Desde a primeira menção de um extraverso do Homem-Aranha na Sony, os questionamentos sempre foram os mesmos: POR QUÊ fazer um “Venom”? E a Sony Pictures, tentou, buscou, trouxe atores conhecidos pra fazer seu universo estendido do Homem-Aranha, e entregou um filme que, bem, continua a ser discutível. Veja o trailer aqui   No longa, conhecemos Eddie Brock (Tom Hardy, de “Mad Max”) como um jornalista da web, que entre suas obsessões tem por desmascarar a controvesa “Fundação Vida”, uma empresa do controverso Carlton Drake (Rhiz Ahmed, de “Rogue One: Uma História Star Wars”). Envolvida em experimentos escusos, a fundação traz à Terra um grupo de simbiontes, um deles tomando posse de Eddie e dando origem ao personagem Marvel que conhecemos.  

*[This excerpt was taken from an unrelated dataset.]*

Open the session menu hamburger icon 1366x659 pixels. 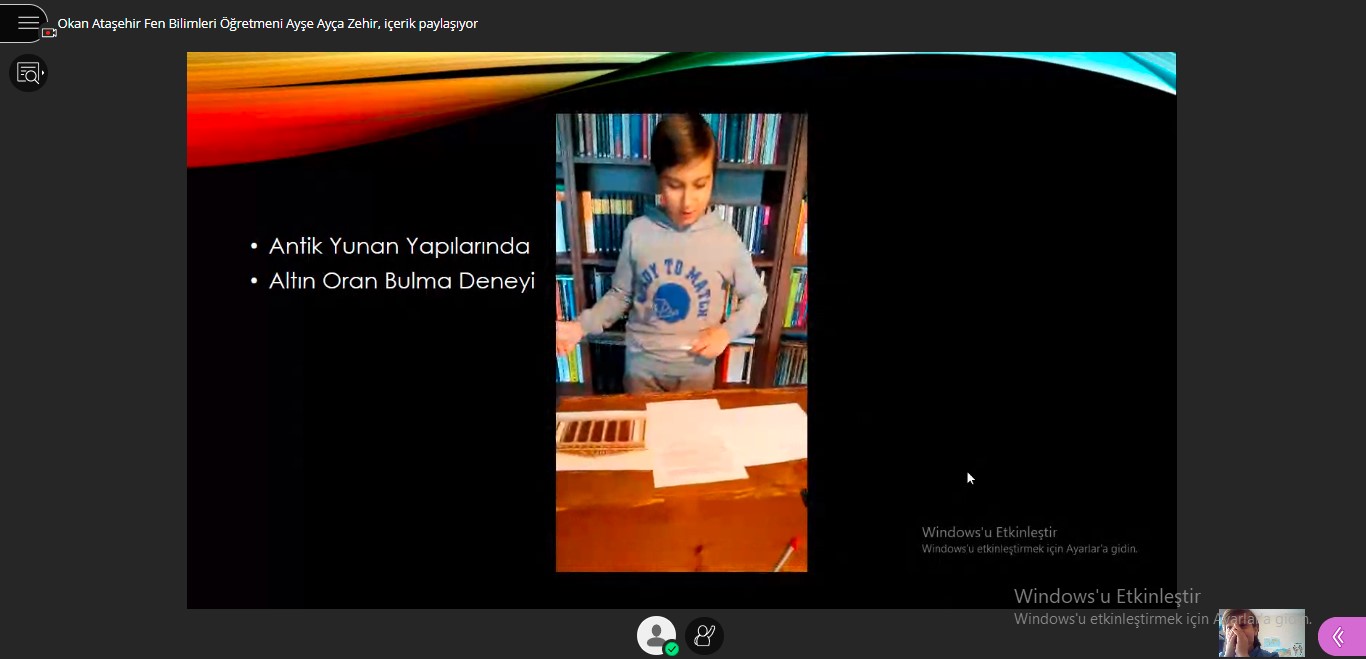pyautogui.click(x=26, y=22)
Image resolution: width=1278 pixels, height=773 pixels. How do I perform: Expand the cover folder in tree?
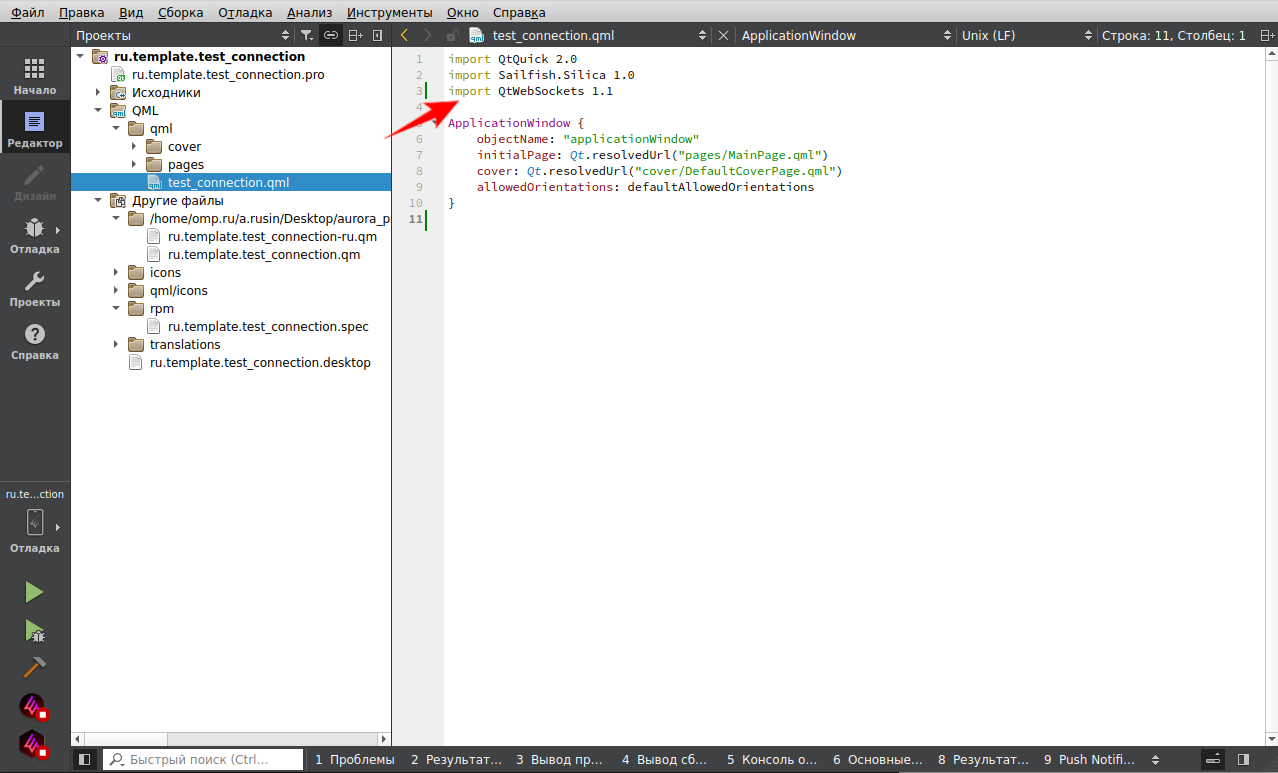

Divertido até, mas sem muito mais que isso

“Venom” é um filme de um personagem Marvel (editora, vamos lembrar que não tem a ver com a MCU). E é só essa a vantagem dele. Com algum humor característico da Casa, o longa-metragem traz uma adaptação das origens contadas nos quadrinhos dos anos 90, quando Venom é mais anti-herói que vilão. O problema é que esse humor pode ser visto muitas vezes como não-proposital, porque em muitas das partes do filme temos uma sensação de estranhamento com o todo do que realmente uma piada. É o famoso “rindo, mas de nervoso”. É clara a tentativa e erro de fazer de Venom um thriller, que se perde num romance que não engata com Anne (vivida por Michelle Williams, de “Manchester à Beira-Mar”) e cai finalmente num bromance de Eddie Brock com ele mesmo – ou, como queiram, com seu simbionte. Quando o personagem aparece, ao menos, é legal de se ver. O efeito criado para deixá-lo assustador dá alguma justificativa ao filme, e traz um saudosismo do personagem.

Todo genérico

A adicionar nos problemas do filme “Venom” é um filme vazio. Poucas coisas fazem valer o investimento de levar alguém ao cinema para assistí-lo. E isso parece ter base em algo construído sob a tutela do principal mentor dos filmes, o produtor Avi Arad (que, há de se respeitar, foi fundamental na construção dos filmes de herói).  O tema aí é uma fórmula batida: Fazer um filme que apresenta um personagem e não importa seu vilão. Isso é claríssimo e triste no filme. O Carlton Drake de Rhiz Ahmed parece saído de uma forma quebrada: É o gênio-cientista-milionário-do-mal-que-faz-experimentos-em-si-mesmo. E pra completar, a escolha de vilão o fez mais genérico ainda: O simbionte Riot, que também vem do universo Ultimate da Marvel e que, convenhamos, não é lá tão empolgante com o público mundial. O filme inteiro tem três cenas de ação fortes, uma em cada arco: A primeira tem cortes demais, a segunda (mais interessante) termina sem terminar; A última, de herói com vilão, é extremamente escura e quase não se compreende nada, dando um anti-clímax total (e olha que nossa experiência foi em 2D, que não fica tão escuro quanto 3D).

Filme ou caça-níquel?

“Venom” tem todas essas esquisitices, e ainda assim carrega duas cenas-extras (que também já são marcas dos derivados de quadrinho): As duas pra tentar empurrar dois novos filmes distintos. Ao que se dá pra perguntar: Se era essa a intenção, por quê já não se fez outro filme de uma vez? “Venom” é todo galgado em fazer seu tostão no período em que se encontra. Até as escolhas de dois atores indicados ao Oscar reforçam a teoria. Deve atrair um público, obviamente, mas é tão fora de novidades e identidade própria que não sobrevive à memória de quem sai da sala de cinema.

Strike 2

Na segunda tentativa de colocar o personagem nos cinemas (já tivemos o personagem em “Homem-Aranha 3” (2007), “Venom” passa batido. Não dá pra se comparar à outros desastres do gênero (sim, tem coisa muito pior), mas ainda assim é um filme decepcionante. Se não é um longa medonho, é, no mínimo, esquecível por completo. E isso pode ser até bom para o que temos.